What would you do to get your hands on the latest Stanley cup? Camp out at your local Target in the hopes of wrestling one off the shelves? Fire up a PowerPoint presentation detailing why you deserve one for Christmas? Pay an extortionary premium on StockX? At the tail end of 2023, the latest It item to go wildly viral online—catalyzing a frenzy of demand and plenty of bewildered explainers in the process—wasn’t a gaming console or a buzzy new sneaker: it was an unassuming insulated mug with a rotating cover and a conveniently placed handle.
Suddenly, the Stanley cup, once lusted after by NHL teams, found itself a surprise object of desire among far more ferocious demographics: Olivia Rodrigo stans, steely-eyed suburban moms, frighteningly online tweens.
In 2024, Stanley has enjoyed the type of free advertising marketing honchos dream about. (Forget jibbitz or cozified AirPods—the downtown girlies can’t stop decorating their water bottles with little cherub figurines.) There’s only one problem: The Quencher, the Stanley model largely responsible for the brand’s multi-million dollar windfall, isn’t the one you should buy.
The Stanley Bottle Company was founded in 1913 by physicist William Stanley with the introduction of the world’s first all-steel, vacuum-insulated bottle, a pioneering flourish with a deceptively enduring influence. Over the decades, Stanley has iterated on that bottle, humbly dubbed the Classic Legendary, but the fundamental design remains the same. (The Quencher was released in 2013 as a sort of inverted version of the Classic, adding a highly ‘grammable lid to the mix.) Folks might be swooning over the Quencher’s funky colors, handy straw, and extremely grippable handle, but the OG version is in a class of its own.
“I take mine everywhere—to the office, workout classes, game night with my friends—and I can honestly say I’ve never been this hydrated in my life,” says Carolina Gonzalez, GQ’s Associate Manager of Social Media. “There’s a certain je ne sais quoi about this water bottle that the other girls—Hydro Flask, CamelBak, etc.—just can’t beat.”
The Classic Legendary is made from BPA-free stainless steel with double-wall vacuum insulation; it’s satisfying sturdy, leakproof, and promises to keep your drinks sizzling hot or ice cold for up to 24 hours. It’s true distinguishing factor, though, is a bail handle that collapses to free up space when stowed away and an insulated lid that doubles as a cup. Long before TikTok flipped for the Quencher, that multi-use functionality endeared its predecessor to people on the jobsite and the campsite in equal measure.

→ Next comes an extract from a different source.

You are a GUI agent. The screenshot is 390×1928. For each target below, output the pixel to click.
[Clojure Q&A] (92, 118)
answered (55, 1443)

Crucially, the CL thermos holds up to 2.5 quarts of liquid (roughly 80 oz.), saving you a couple of refill trips throughout the day if you’re used to hauling one if its meager 60 oz. counterparts. The double-wall insulation ensures the coffee you filled it with in the AM will still be piping hot hours later, when you’re finally able to enjoy it. And where the Quencher skews a little influencer-y, the steely, vaguely industrial look of the original thermos eschews pastels in favor of cold, hard utility. To put it in terms your younger cousin would understand: It’s a certified thirst-quenching queen—and it did it first.